VoltAero will begin selling co-ownership shares in its five-seat Cassio 330 hybrid-electric aircraft to European customers next week during EBACE 2020 in Geneva. The Cassio 330 is the first of three aircraft VoltAero is working to bring to market, with first deliveries now expected in 2024, subject to the completion of EASA CS-23 type certification. The other two models are the six- and 12-seat Cassio 480 and 600, each model number of which refers to the power rating of their propulsion system in kilowatts.

Announcement of the condominium plan on May 18, french society said it will offer one-fifth of each aircraft’s shares, based on an initial expected annual usage of 800 flight hours. This total could reach 1,000 flight hours per year as operations expand, with owners able to fly in aircraft on a planned fleet operated by various planned European operating partners, with services beginning in France.

Last year, Airways Aviation, based in Montpellier, France, agreed to buy 15 Cassio jets, with the intention of using them for both private charter flights and regional airline services. VoltAero does not intend to obtain its own Air Operator’s Certificate (AOC).

According to the manufacturer, partners holding the AOC will have an exclusive relationship with VoltAero under which it will sign customers and also provide training, service and support, maintenance manuals and financing options. The French company has not yet released the share price, but will begin registering expressions of interest from potential buyers at the EBACE trade show.

Developing its hybrid-electric technology, VoltAero has already flown more than 10,000 km in its Cassio 1 technology demonstrator with multiple trips across Europe on typical air taxi and charter flight segments. The company expects these extensive operational flight tests to contribute to a smooth approval process.

Production versions of the Cassio will be powered by three 60 kW Engineus 45 electric motors from Safran and a 370 hp internal combustion engine, collectively driving a five-blade pusher propeller in a pusher configuration. The Cassio 1 demonstrator has a pair of forward-mounted propellers, each driven by an Engineus 45 engine.

The Cassio aircraft will use the propulsion system’s electric motors for all-electric power during taxi, takeoff, “main flight” and landing. The power of the internal combustion engine can be deployed during cruise phases to extend range by recharging batteries during flight.

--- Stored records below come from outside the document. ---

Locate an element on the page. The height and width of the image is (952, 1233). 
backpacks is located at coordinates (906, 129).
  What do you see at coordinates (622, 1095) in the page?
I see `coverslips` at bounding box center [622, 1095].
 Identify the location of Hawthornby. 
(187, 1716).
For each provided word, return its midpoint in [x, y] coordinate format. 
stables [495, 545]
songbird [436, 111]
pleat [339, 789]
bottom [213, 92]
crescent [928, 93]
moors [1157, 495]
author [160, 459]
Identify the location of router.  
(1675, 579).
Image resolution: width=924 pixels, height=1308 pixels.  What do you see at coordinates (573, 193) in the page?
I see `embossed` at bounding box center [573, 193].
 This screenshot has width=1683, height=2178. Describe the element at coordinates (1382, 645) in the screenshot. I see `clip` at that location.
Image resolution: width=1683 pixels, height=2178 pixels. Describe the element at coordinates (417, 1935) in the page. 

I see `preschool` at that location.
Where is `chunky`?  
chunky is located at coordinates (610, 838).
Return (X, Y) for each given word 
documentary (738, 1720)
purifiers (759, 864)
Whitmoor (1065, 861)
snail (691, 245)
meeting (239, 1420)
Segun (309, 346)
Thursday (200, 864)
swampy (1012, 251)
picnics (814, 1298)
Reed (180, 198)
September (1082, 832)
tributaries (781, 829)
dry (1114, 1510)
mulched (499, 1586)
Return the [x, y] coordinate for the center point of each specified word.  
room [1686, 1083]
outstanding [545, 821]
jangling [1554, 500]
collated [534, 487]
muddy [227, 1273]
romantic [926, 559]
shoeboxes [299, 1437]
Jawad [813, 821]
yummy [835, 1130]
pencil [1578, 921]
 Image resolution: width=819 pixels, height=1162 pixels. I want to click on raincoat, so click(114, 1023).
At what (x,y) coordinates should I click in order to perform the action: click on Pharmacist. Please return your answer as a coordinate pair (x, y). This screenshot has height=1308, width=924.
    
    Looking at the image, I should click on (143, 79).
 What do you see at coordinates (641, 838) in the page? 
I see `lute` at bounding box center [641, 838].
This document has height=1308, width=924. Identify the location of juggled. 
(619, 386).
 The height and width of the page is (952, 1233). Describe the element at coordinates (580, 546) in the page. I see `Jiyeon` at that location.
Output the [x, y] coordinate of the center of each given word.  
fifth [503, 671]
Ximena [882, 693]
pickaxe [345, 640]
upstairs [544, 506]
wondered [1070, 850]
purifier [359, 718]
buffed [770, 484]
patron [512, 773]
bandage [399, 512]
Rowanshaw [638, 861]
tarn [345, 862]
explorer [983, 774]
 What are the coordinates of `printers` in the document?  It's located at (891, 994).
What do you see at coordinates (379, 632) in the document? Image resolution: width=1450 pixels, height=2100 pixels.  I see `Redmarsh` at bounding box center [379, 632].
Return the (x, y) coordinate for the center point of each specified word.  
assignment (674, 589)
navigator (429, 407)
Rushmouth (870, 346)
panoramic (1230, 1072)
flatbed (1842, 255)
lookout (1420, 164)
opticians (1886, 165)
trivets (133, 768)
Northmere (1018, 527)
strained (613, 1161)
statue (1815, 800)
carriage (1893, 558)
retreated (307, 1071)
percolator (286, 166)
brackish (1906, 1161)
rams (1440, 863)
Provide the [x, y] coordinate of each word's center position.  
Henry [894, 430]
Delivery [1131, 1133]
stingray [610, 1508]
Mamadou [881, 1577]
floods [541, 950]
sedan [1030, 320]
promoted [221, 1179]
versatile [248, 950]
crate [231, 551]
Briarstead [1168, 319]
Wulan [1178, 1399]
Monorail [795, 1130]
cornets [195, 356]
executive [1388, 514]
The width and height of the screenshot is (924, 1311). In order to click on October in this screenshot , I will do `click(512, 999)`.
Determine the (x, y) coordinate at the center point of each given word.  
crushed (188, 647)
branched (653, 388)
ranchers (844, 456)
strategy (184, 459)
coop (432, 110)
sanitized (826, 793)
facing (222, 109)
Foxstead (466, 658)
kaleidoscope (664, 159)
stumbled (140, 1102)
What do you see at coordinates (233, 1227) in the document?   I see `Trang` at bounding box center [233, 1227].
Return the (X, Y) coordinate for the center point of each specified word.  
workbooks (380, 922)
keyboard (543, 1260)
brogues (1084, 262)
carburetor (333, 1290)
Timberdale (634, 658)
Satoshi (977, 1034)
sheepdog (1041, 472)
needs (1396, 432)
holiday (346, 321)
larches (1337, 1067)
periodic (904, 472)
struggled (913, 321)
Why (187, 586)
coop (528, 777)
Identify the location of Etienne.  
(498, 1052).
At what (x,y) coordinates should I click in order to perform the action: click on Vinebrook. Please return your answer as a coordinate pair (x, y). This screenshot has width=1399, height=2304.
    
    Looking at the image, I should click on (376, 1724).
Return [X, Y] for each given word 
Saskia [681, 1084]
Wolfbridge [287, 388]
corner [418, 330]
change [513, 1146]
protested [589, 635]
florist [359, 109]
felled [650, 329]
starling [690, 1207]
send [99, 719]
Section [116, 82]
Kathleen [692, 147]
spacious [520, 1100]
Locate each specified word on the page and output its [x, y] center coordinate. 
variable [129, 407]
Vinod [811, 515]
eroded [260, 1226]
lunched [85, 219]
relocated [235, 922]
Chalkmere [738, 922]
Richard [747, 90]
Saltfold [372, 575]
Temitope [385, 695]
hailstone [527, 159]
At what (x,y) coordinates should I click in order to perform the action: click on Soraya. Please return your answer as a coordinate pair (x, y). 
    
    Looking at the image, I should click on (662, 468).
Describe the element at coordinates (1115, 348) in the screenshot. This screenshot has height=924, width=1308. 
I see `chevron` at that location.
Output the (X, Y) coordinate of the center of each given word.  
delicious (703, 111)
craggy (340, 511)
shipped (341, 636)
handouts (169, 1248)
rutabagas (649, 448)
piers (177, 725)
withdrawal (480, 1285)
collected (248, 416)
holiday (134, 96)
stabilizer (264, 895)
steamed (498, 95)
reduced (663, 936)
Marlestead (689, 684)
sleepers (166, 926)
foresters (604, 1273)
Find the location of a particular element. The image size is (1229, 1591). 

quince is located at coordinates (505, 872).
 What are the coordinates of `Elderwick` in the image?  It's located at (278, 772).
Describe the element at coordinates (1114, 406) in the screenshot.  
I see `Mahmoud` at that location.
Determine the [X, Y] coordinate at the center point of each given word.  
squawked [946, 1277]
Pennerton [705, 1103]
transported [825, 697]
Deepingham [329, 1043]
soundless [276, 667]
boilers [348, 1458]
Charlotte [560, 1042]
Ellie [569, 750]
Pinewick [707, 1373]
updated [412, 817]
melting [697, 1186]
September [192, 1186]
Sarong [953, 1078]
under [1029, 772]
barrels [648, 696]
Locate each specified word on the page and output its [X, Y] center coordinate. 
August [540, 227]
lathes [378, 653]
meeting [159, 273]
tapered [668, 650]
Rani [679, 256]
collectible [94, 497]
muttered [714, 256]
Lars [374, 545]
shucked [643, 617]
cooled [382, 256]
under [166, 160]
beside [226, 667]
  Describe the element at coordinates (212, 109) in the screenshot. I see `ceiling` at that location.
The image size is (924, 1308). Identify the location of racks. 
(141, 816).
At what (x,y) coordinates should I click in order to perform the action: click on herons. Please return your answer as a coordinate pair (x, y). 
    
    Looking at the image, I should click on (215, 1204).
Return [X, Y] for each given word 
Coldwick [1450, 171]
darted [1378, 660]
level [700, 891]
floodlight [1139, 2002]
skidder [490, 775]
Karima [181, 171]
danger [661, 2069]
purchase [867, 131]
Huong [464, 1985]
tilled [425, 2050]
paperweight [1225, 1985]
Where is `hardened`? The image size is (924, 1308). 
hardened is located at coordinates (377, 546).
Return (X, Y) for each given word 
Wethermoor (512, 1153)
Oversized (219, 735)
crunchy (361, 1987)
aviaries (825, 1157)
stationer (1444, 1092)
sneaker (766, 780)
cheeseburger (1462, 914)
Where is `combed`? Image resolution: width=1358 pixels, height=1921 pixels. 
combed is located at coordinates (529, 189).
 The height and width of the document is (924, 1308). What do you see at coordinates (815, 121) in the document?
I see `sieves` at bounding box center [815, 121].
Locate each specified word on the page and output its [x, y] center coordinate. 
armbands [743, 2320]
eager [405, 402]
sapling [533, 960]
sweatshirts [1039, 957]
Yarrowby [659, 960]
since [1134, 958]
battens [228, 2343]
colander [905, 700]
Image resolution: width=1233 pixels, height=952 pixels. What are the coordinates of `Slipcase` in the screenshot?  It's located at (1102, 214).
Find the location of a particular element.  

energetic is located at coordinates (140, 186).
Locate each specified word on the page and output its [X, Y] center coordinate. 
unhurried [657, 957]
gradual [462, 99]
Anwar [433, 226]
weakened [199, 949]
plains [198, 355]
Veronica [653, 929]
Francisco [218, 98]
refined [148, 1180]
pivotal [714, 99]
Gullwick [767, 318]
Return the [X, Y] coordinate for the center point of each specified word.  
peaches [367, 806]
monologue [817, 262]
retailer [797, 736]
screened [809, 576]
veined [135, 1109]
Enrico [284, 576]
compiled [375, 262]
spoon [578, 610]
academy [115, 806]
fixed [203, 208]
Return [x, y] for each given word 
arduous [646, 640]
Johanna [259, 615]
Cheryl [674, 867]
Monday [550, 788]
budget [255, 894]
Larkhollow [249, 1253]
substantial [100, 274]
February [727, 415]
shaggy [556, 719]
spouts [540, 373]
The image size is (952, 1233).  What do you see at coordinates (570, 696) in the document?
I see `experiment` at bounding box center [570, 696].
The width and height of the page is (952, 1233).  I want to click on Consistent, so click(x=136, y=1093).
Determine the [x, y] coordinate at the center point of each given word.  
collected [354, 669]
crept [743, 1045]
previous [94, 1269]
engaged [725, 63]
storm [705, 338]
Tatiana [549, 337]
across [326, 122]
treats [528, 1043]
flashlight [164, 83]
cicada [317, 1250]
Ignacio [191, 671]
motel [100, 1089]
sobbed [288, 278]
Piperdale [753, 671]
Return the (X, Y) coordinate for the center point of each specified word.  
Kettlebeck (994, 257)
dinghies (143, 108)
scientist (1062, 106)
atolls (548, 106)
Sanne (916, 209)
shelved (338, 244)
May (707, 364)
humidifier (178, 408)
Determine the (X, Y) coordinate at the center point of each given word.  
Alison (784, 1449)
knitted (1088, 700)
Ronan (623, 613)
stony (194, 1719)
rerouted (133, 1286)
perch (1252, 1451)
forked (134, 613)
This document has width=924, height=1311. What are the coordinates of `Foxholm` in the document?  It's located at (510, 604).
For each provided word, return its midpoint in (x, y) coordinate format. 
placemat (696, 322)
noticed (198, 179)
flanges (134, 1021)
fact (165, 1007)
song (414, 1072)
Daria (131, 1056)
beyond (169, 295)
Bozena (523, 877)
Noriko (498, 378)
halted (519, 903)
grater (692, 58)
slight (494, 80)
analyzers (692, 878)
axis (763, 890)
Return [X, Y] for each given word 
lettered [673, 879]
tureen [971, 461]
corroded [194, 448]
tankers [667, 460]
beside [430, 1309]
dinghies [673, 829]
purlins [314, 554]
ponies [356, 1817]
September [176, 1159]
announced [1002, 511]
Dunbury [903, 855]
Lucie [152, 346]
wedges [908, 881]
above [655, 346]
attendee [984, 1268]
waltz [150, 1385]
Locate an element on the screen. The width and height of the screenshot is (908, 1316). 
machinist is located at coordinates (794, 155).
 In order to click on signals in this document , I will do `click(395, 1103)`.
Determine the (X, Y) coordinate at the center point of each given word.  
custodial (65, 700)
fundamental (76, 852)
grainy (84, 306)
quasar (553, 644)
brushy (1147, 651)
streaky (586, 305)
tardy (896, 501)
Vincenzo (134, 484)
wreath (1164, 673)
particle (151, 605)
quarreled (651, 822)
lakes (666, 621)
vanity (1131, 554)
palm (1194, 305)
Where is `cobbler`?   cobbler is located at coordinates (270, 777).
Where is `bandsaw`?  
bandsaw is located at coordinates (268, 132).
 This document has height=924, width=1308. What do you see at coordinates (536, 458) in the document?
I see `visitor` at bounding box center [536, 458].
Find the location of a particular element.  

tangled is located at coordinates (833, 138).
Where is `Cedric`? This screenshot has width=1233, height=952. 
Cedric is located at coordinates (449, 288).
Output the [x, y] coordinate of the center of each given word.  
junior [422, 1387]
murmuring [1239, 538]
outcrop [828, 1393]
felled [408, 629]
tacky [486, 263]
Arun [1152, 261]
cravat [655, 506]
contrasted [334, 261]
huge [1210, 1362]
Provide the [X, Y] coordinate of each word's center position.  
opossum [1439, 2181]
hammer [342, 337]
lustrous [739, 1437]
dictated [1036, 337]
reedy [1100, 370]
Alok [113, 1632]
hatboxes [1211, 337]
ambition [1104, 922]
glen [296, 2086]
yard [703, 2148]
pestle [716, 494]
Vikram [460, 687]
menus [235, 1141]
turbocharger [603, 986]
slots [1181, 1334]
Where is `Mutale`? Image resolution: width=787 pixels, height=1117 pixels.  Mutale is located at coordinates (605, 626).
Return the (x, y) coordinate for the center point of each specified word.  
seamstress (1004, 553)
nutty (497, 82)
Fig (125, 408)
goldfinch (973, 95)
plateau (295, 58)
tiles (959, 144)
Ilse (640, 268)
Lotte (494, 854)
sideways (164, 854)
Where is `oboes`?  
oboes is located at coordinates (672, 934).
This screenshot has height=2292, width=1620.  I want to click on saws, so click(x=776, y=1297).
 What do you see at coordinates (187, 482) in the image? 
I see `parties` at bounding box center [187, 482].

VoltAero is conducting a Series B funding round and said it has signed term sheets with the first group of new investors. This money, combined with some of the money from “partially refundable” deposits it intends to collect from timeshare customers, will cover the remaining type certification work and start mass production in the future. factory he is building at Rochefort airport in southwestern France.

“Cassio will usher in a new era of highly sustainable air travel in Europe with on-demand flight services for those who join our co-ownership [program]said Jean Botti, CEO and CTO of VoltAero. “It is only fitting that we are bringing this mobility solution to Europe with Cassio, a truly innovative next-generation aircraft that is developed and built in Europe.”

In July, KinectAir and VoltAero announced a joint plan to offer fractional ownership shares in the Cassio family of aircraft. The US-based private aviation platform was not mentioned in this week’s announcement.